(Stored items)
***
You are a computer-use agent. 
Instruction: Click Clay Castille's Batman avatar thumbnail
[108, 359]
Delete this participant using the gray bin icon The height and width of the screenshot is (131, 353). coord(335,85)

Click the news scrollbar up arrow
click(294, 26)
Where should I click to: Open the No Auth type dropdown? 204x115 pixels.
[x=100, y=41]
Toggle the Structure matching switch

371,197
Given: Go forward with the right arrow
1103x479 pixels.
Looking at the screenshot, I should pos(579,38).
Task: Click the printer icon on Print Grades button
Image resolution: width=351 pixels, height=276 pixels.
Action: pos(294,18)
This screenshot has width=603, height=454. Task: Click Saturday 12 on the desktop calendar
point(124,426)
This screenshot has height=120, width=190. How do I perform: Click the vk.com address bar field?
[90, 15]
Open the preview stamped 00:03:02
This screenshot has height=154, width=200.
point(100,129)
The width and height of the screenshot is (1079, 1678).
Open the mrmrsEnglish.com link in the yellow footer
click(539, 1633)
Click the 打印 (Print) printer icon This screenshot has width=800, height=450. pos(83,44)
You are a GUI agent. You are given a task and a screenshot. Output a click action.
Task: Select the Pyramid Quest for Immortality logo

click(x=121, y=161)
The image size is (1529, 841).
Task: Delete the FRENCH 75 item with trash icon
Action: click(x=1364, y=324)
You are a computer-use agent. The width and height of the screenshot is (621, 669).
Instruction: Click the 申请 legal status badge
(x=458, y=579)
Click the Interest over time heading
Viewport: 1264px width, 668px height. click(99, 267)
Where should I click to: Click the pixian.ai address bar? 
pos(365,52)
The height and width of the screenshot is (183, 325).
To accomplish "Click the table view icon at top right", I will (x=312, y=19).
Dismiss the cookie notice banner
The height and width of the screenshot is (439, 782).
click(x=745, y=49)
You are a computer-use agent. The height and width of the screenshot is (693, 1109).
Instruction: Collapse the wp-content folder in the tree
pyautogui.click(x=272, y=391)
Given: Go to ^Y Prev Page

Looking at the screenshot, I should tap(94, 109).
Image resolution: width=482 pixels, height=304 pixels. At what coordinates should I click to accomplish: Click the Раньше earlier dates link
***
Exercise »
In the entries above, find each line with the string "computer" and copy it.

Finished task »
You are a computer-use agent. 
You are a computer-use agent. The width and height of the screenshot is (621, 669).
You are a computer-use agent. The height and width of the screenshot is (693, 1109).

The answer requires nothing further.